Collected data
== Segment start ==

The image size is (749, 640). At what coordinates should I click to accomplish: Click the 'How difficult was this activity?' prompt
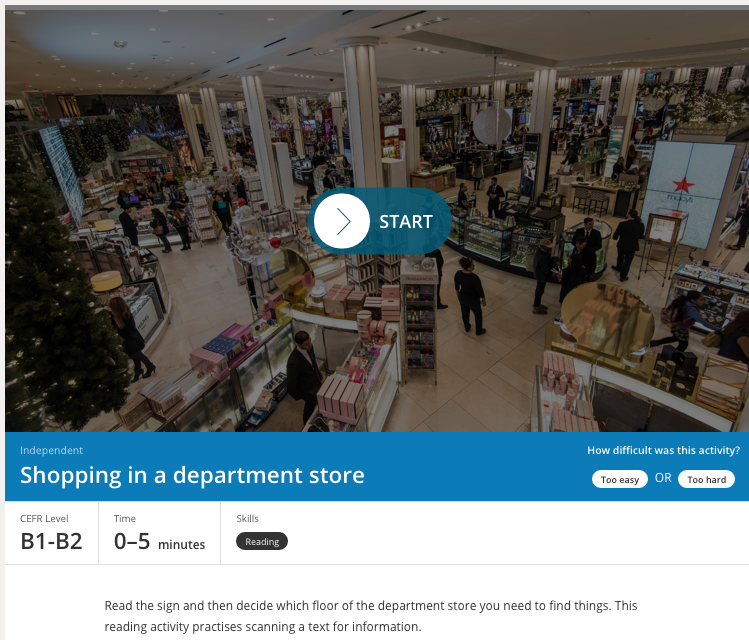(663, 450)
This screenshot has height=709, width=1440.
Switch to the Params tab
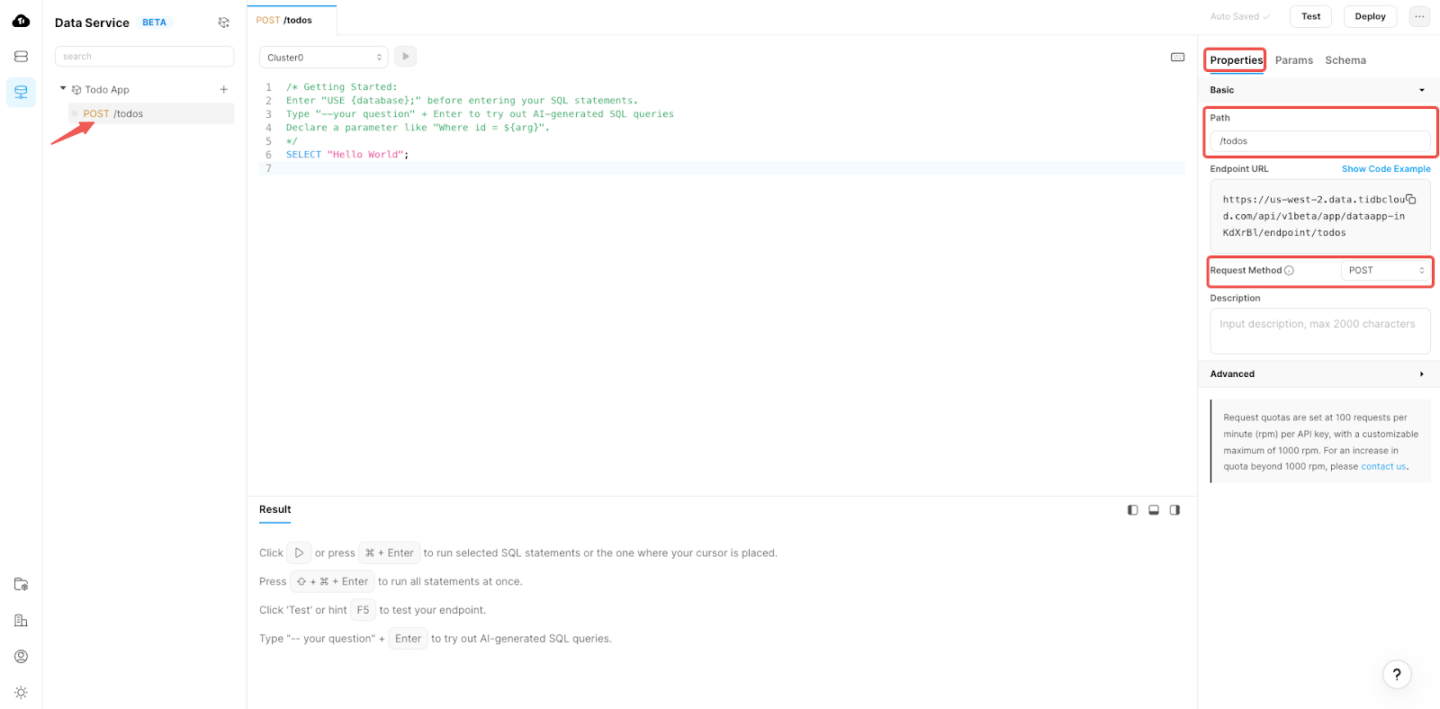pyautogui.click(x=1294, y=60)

== Segment end ==
== Segment start ==

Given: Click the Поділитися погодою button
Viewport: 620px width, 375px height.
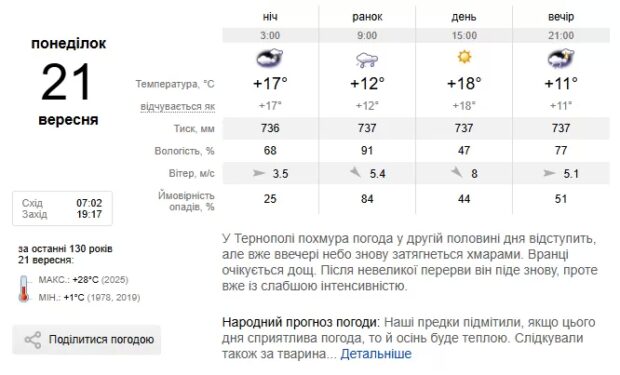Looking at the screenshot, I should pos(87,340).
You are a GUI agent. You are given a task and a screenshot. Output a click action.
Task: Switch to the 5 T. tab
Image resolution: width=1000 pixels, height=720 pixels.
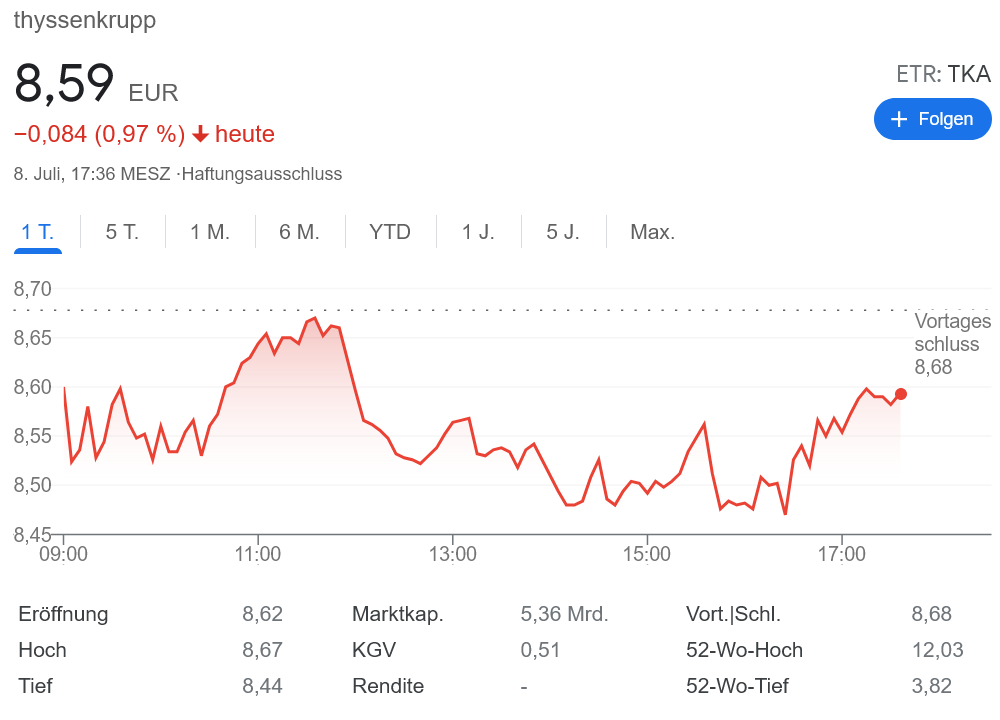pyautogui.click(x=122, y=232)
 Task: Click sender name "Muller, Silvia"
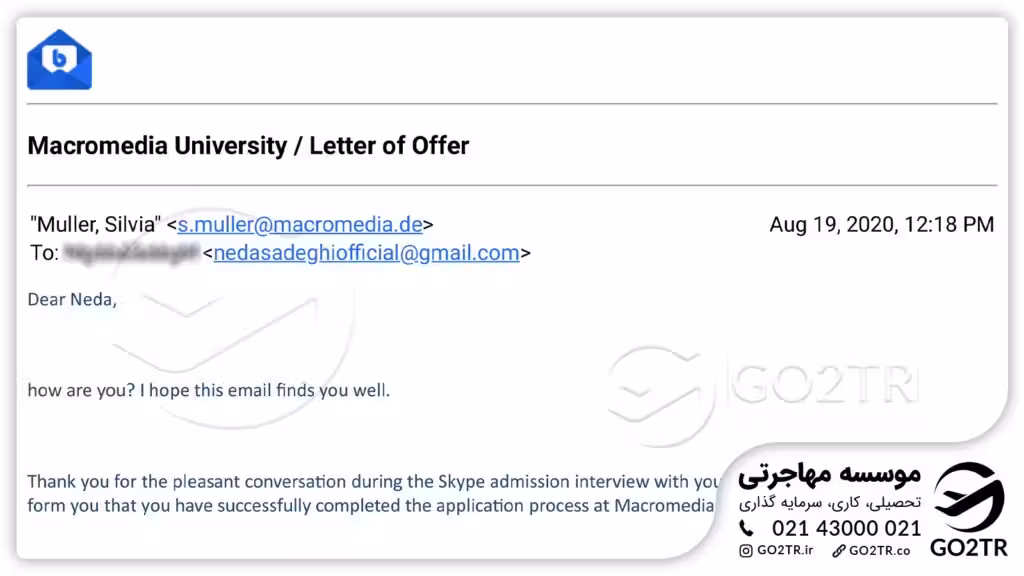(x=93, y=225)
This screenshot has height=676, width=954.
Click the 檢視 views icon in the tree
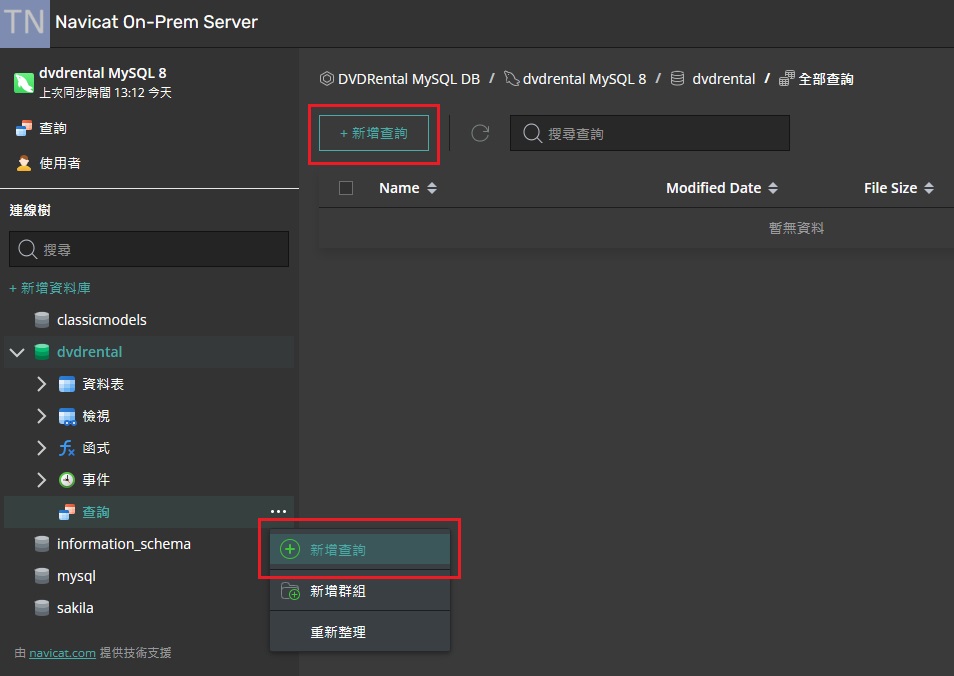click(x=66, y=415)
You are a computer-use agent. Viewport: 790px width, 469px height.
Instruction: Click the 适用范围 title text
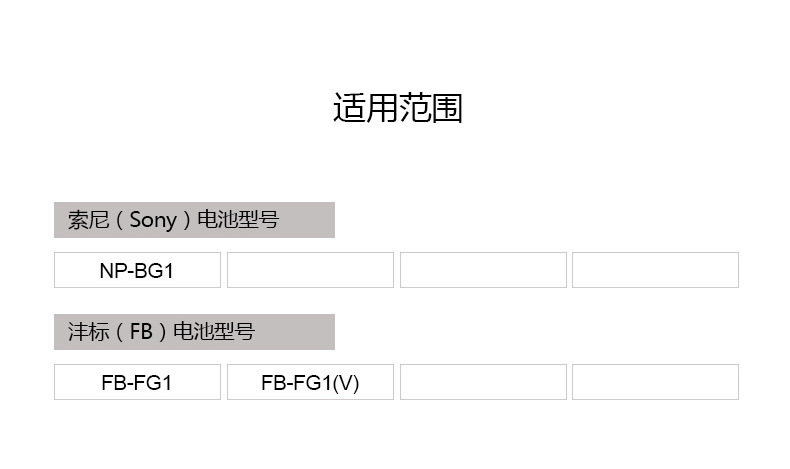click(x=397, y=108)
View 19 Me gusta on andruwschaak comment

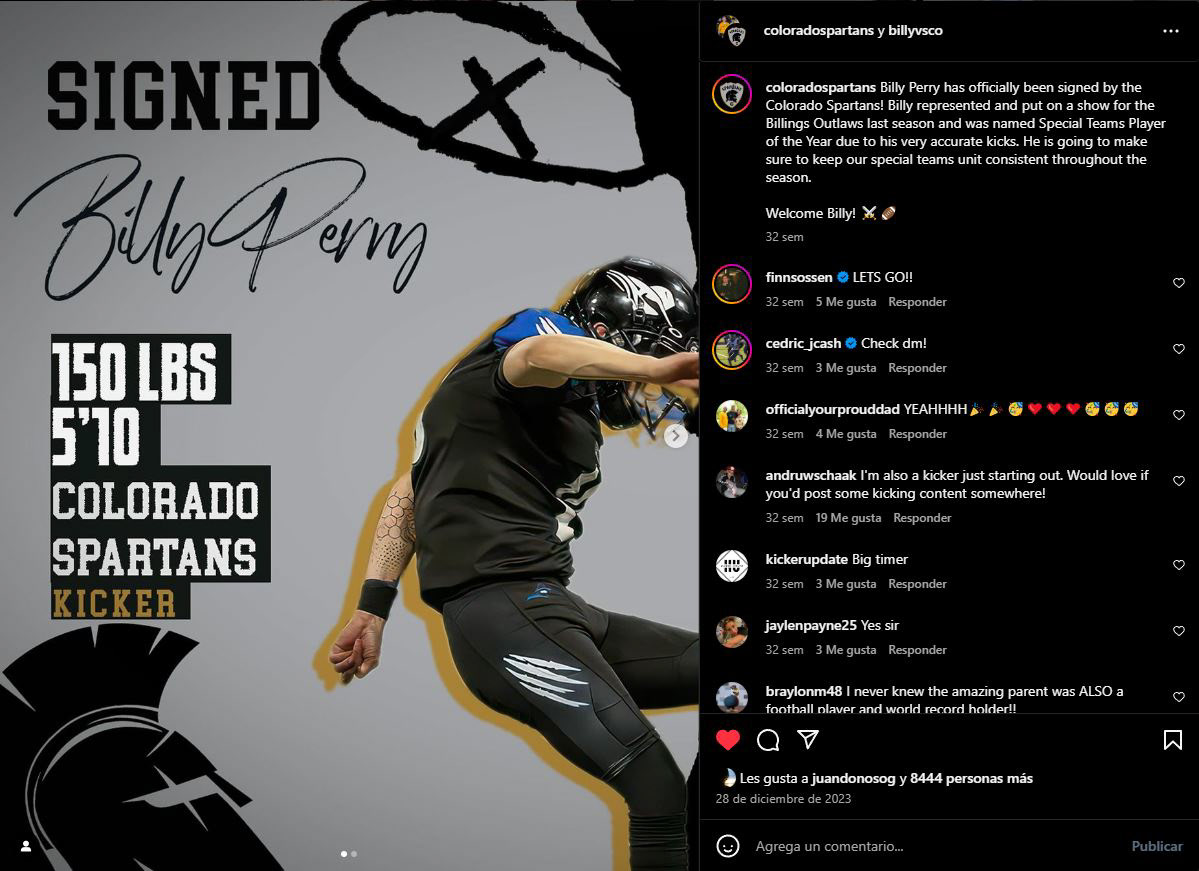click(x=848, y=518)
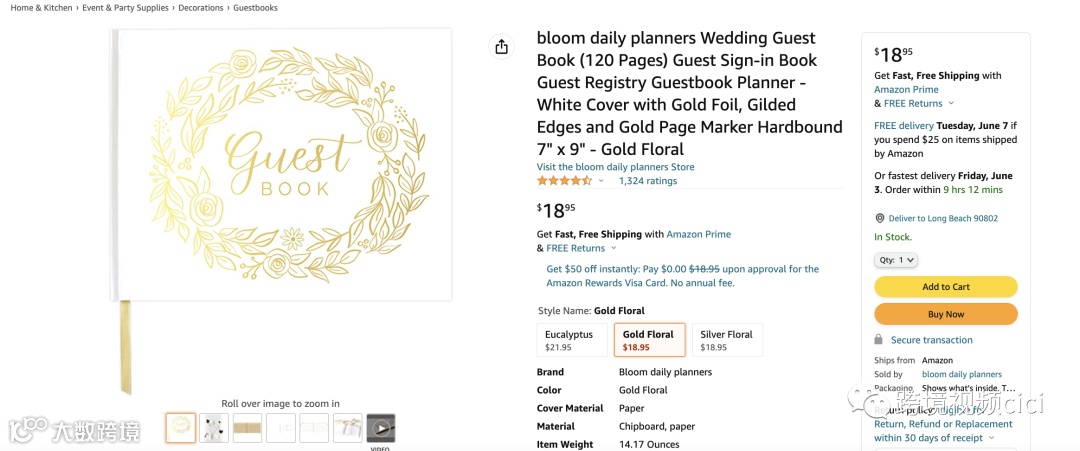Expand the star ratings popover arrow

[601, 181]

== Segment end ==
== Segment start ==

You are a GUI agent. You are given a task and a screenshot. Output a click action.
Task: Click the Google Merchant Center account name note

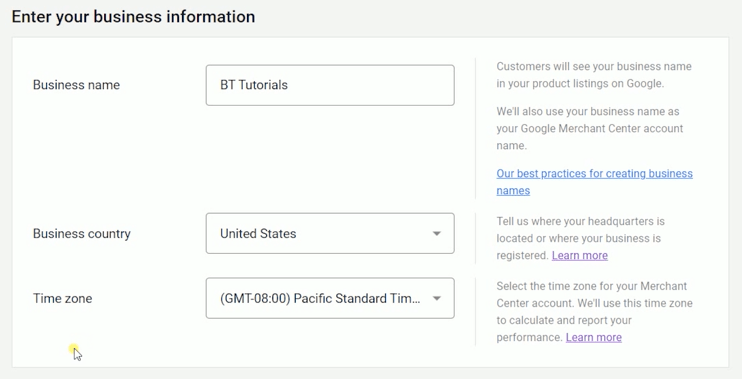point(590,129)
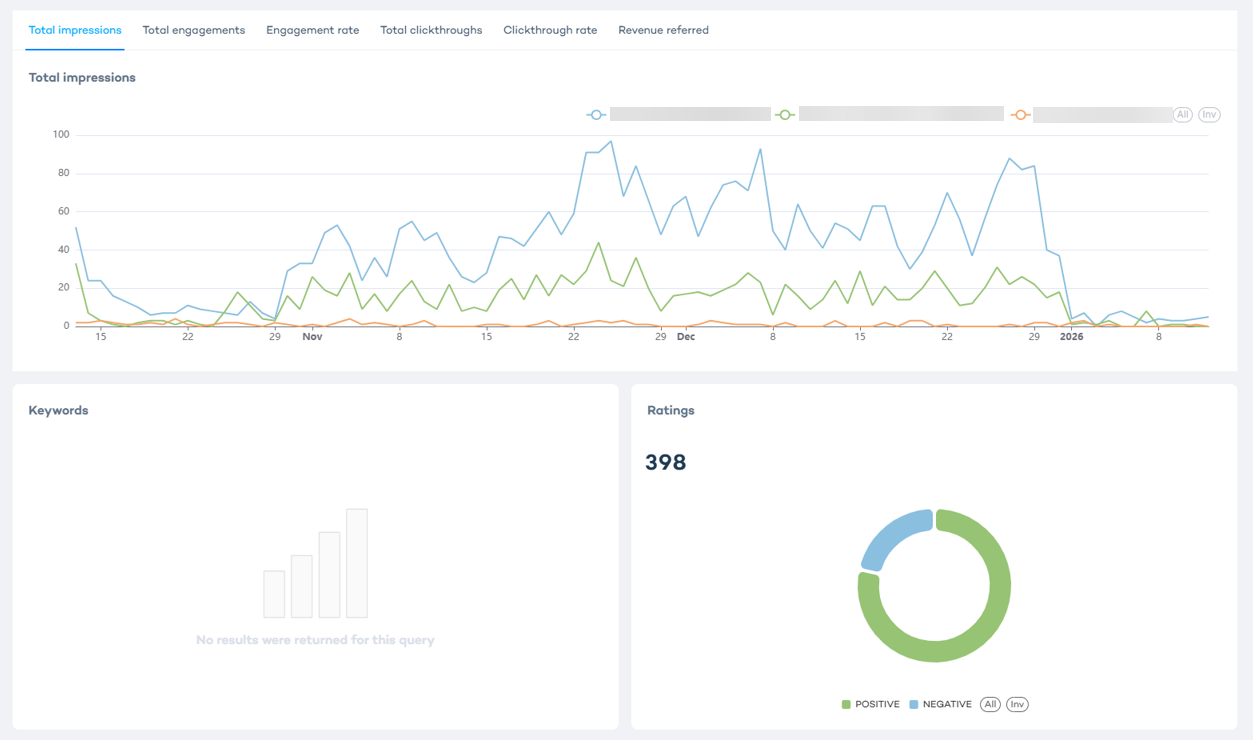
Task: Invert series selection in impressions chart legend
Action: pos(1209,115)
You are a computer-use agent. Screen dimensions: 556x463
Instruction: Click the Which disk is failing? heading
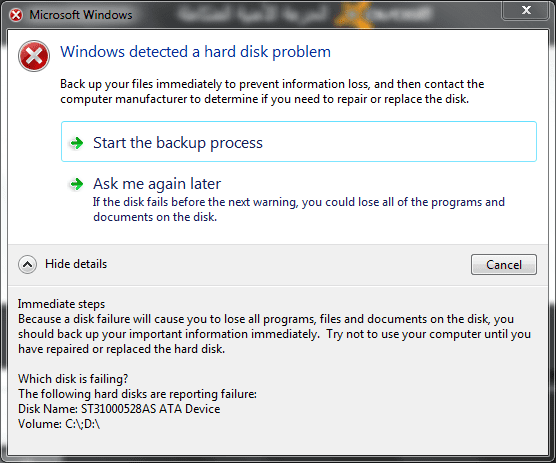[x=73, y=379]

== Segment end ==

• **Exercise goal**: The expected result is a copy of each line in the records where "computer" appears.

• **Response to the task**:
You are a computer-use agent. Viewport: 790px width, 469px height.
You are a computer-use agent. Screen dimensions: 556x463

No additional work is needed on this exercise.